El mismo día en que cumplió treinta años recibió cierta misiva… Un sobre rosa, con perfume de violetas. El remitente sólo consignaba: Rosaura, avenida Melián tal número, Buenos Aires.

La letra, en tinta azul, era redondita, muy agradable y prolija, aunque algo infantil.

Como de la nada, surgió un sobre rosa en la mano de Panceta. Se solazó con su fragancia, extrajo una hoja y nos leyó textualmente: Estimado Sr. Arquitecto Panceta: quizá le sorprenderá la presente.

En el diario El Día he leído la nota sobre su visita de asesoramiento al gobernador bonaerense. Confieso que he quedado prendada de su inteligencia, de su elevado criterio y, ¡no se ría de mí!, también me he enamorado de su presencia física.

Me encantaría conocerlo personalmente, para charlar, intercambiar ideas y tal vez iniciar una relación afectiva que, ojalá, pueda desembocar en nuestra boda.

En caso de que usted esté de acuerdo, lo esperaré el sábado 7, a las 17 horas, debajo del reloj del andén 3 de la estación ferroviaria de La Plata.

No es necesario que conteste esta epístola. Yo lo aguardaré con el corazón palpitante. Si usted me hiciera el favor de apersonarse, yo me sentiría la más dichosa de las mujeres. Si, en cambio, usted decide no asistir, también lo comprenderé y me retiraré compungida y desdichada, pero no rencorosa.
Yo a usted lo conozco perfectamente. Pero creo útil describirme a grandes rasgos: soy pelirroja con algunos reflejos rubios; tengo catorce pequitas sobre la nariz y las mejillas; delgada y esbelta, mi estatura alcanza un metro con setenta centímetros; y, a diferencia de ciertas damiselas, revelaré mi edad: treinta y cinco años.

Lo saludo con afecto y me permito enviarle un beso. Rosaura.

–¿Por qué –nos preguntó Panceta– me citaba en La Plata, viviendo en la avenida Melián?
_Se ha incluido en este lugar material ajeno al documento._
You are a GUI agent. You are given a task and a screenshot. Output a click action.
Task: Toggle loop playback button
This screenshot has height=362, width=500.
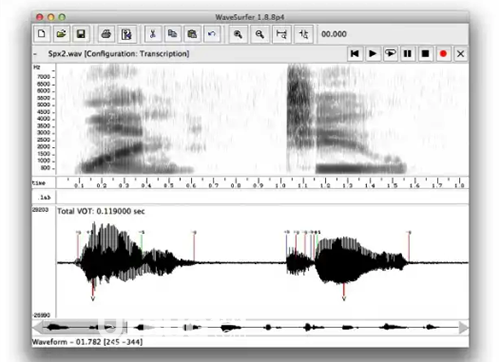(x=390, y=54)
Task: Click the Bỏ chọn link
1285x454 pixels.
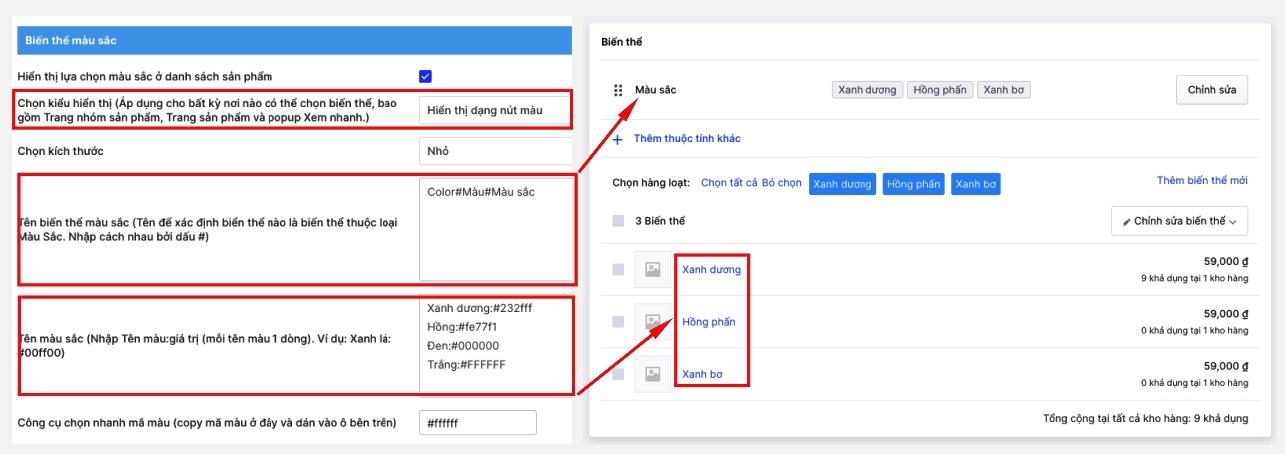Action: click(x=782, y=184)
En todo caso, si le gustaban los trenes, podríamos habernos citado en la estación Belgrano R.

Sea como fuere, picado por el bichito de la curiosidad, Panceta decidió ir.
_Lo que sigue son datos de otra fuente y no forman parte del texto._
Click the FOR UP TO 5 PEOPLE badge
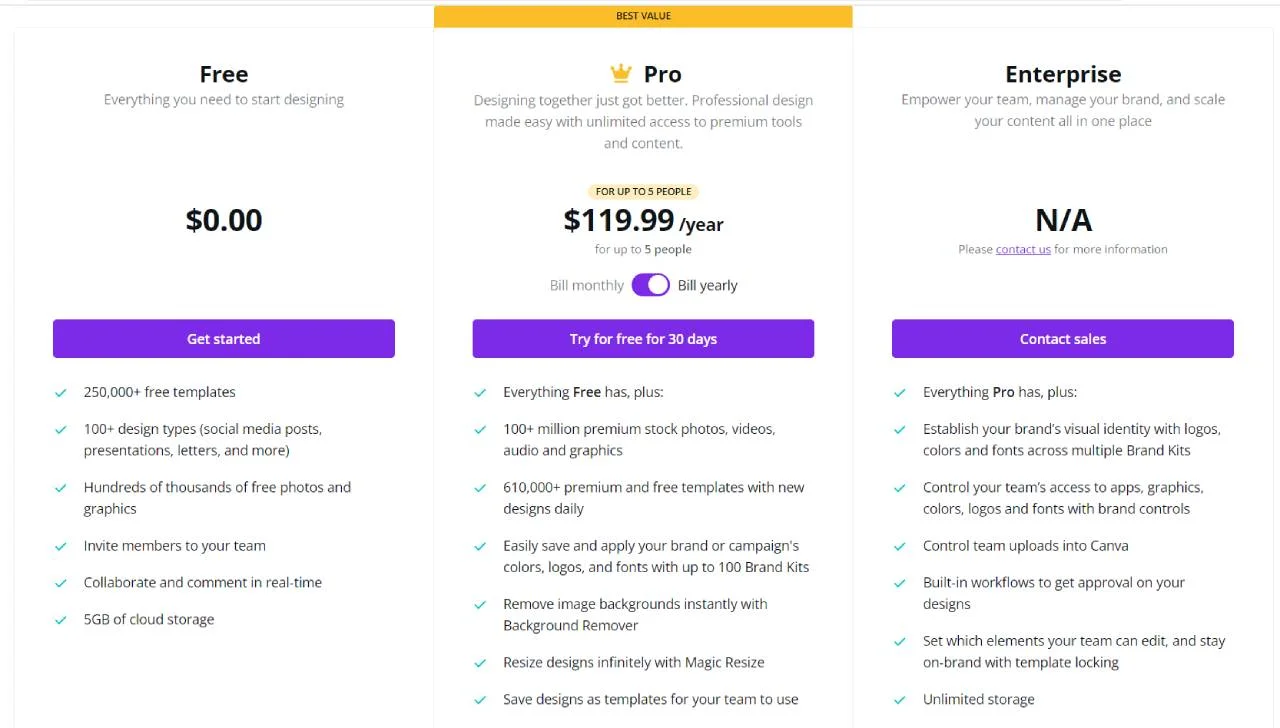Screen dimensions: 1280x728 tap(643, 191)
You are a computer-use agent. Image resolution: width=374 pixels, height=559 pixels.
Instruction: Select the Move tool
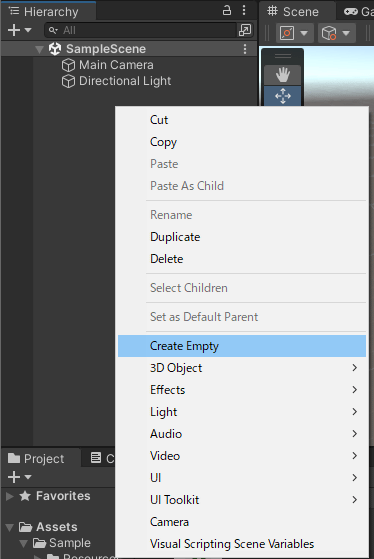[283, 96]
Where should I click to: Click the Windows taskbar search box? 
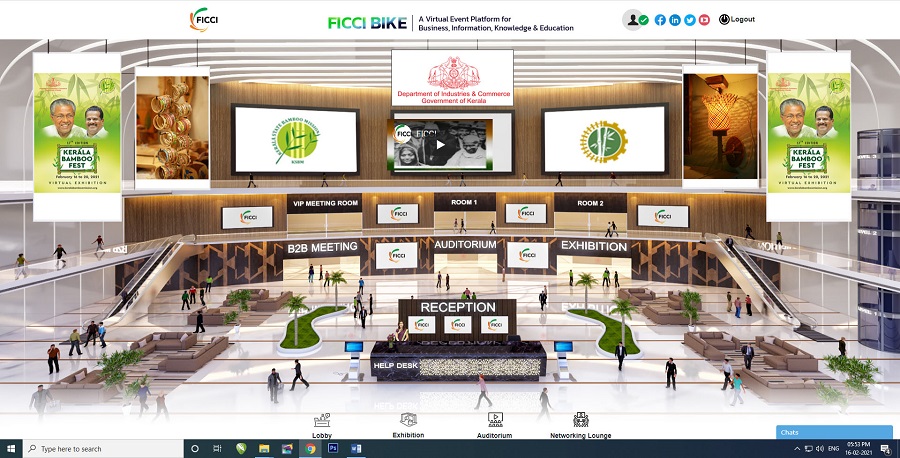point(100,449)
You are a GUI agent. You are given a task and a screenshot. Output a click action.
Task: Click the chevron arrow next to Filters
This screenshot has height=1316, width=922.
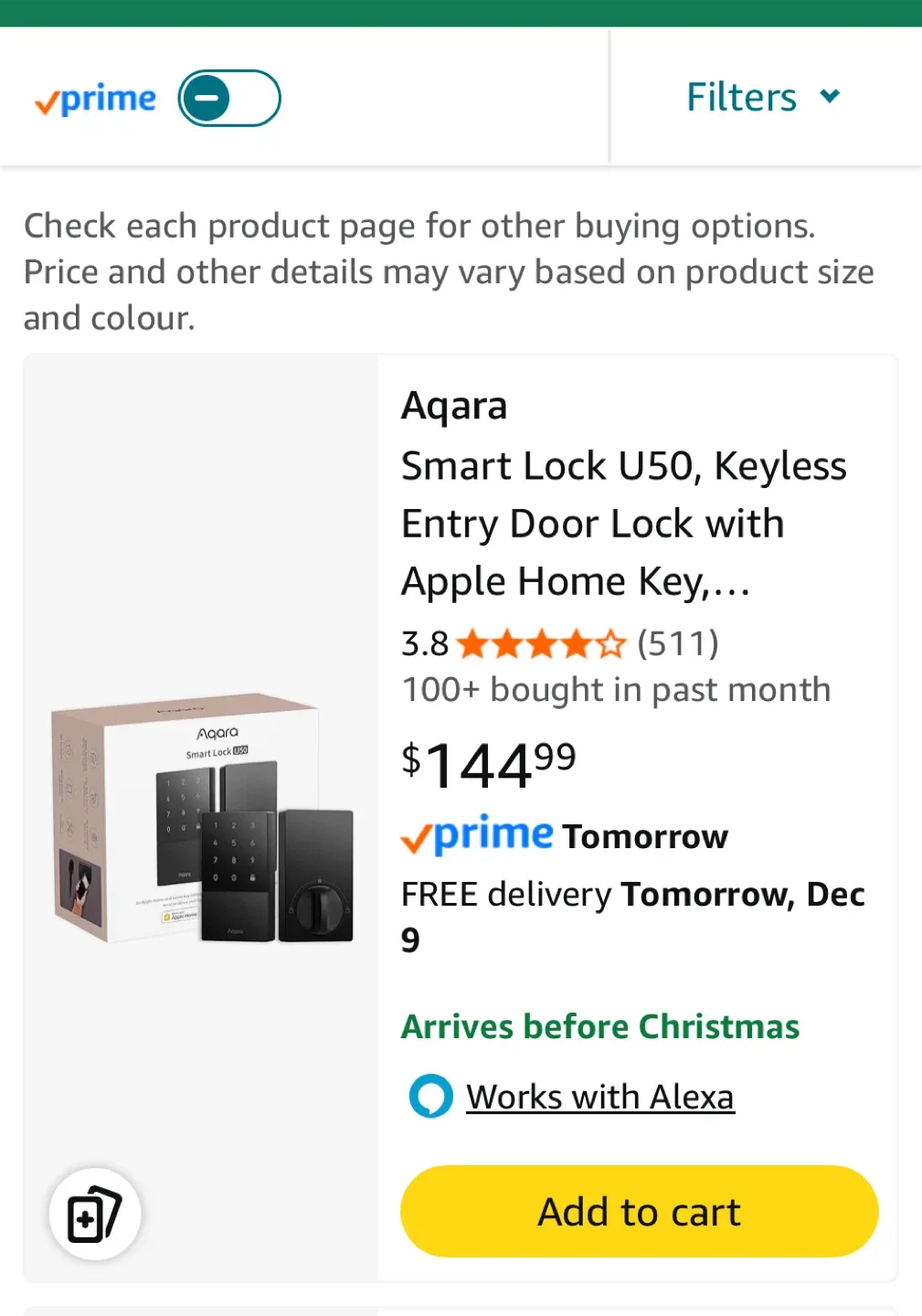click(x=830, y=97)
EN LA CIUDAD DE LAS DIAGONALES

Ya en La Plata, se dirigió al andén 3, debajo de cuyo reloj se hallaría, teóricamente, la señorita Rosaura, pelirroja con reflejos rubios, de un metro setenta, delgada y esbelta, y de treinta cinco años de edad.
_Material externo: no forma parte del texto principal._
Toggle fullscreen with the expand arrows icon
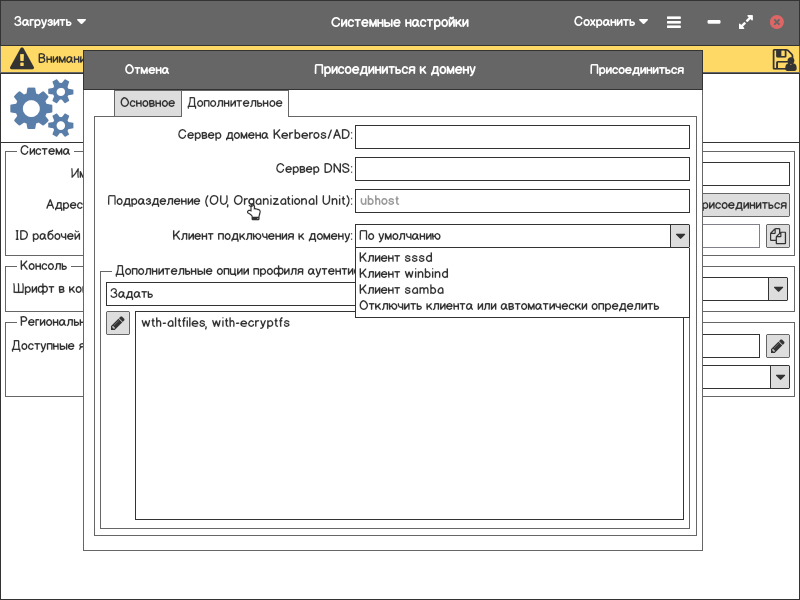The image size is (800, 600). click(745, 22)
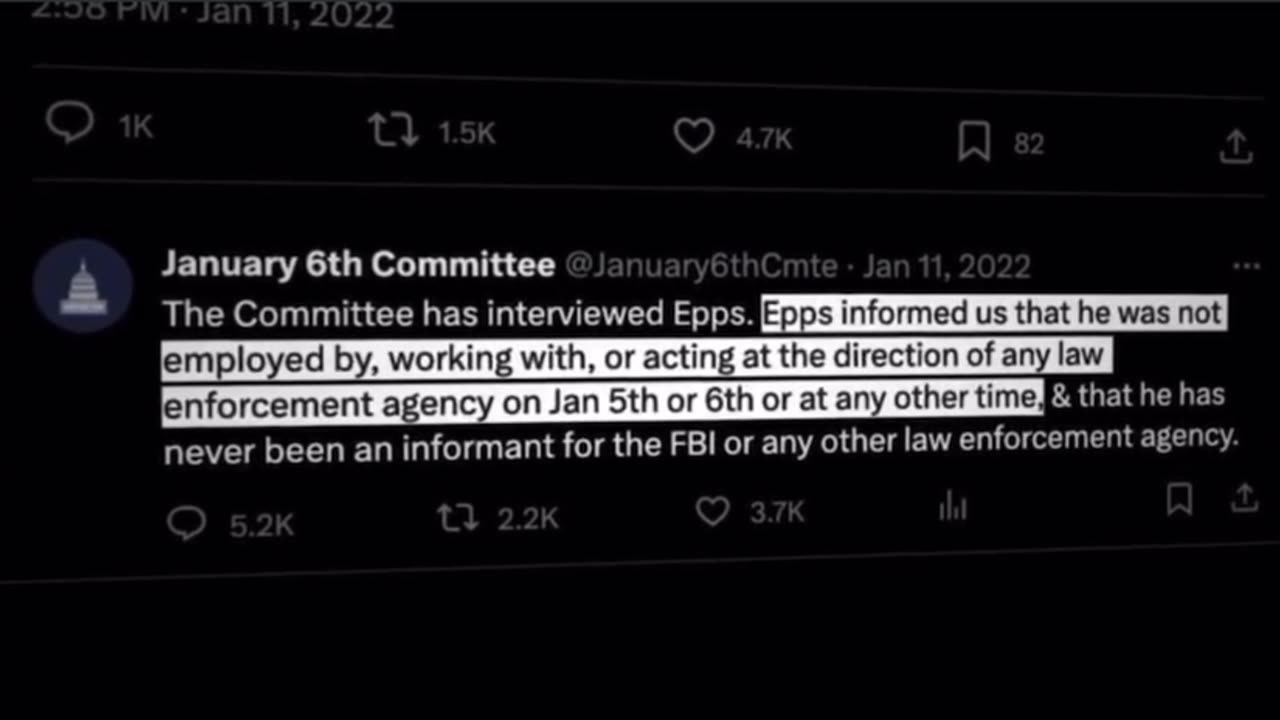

Y allí se encontraba, sonriente, una mujer que, antes de que él pronunciase palabra, le estampó un beso en cada mejilla.

Al instante Panceta registró varias divergencias entre el autorretrato poético y la realidad física.

El cabello no sólo carecía de reflejos rubios, sino que, elevándose a modo de cresta de pajarraco, ardía en el furibundo fucsia de las tinturas capilares. Las cifras guardaban una inversión simétrica: la dama no medía un metro setenta sino un metro treinta y cinco; y no tenía treinta y cinco años sino setenta. La proclamada esbeltez del cilindro había capitulado ante la rotundez de la esfera. La nariz, más pico de tucán que de ruiseñor, regía el pintarrajeado laberinto del semblante, de donde habían desaparecido las catorce pequitas.

Ante esa conjunción de gallo de riña sobrealimentado y ranforrinco multicolor, Panceta quedó petrificado y a punto de sufrir un infarto que podría arrastrarlo a la sepultura. Pero, sin que atinara a saber cómo ni por qué, unos minutos más tarde Rosaura y él habían abandonado la estación.

- Padecí un suplicio –nos dijo– que no le deseo ni a mi peor enemigo: tuve que varear a mi partenaire, de escueta minifalda y generoso escote, por las calles de La Plata. Caminamos un rato al azar, mientras ella hablaba y hablaba sin que yo le prestase demasiada atención.

Entonces Rosaura le sugirió que la invitara a tomar algo…

–Encima –reflexionó, apesadumbrado– de que se había burlado de mi candidez, quería hacerme gastar plata… En cuanto pudo, se desentendió de la doncella y, herido de ultraje, emprendió el regreso a Buenos Aires. Durante el trayecto, como previsible consuelo, no pudo no rememorar el feliz romance que, en su pasada estadía en el reino de Moscovia, había disfrutado con otra Rosaura, la princesa heredera del trono. Y finalmente se juró a sí mismo no concertar nuevo encuentro con ninguna de sus múltiples enamoradas.

A esa breve altura de mi infancia acepté como verdadera la historia del chasco de La Plata. Sin embargo, transcurrido algún tiempo, me resultó fácil advertir que Panceta me había precedido unos cuantos años en la lectura de más de una obra literaria.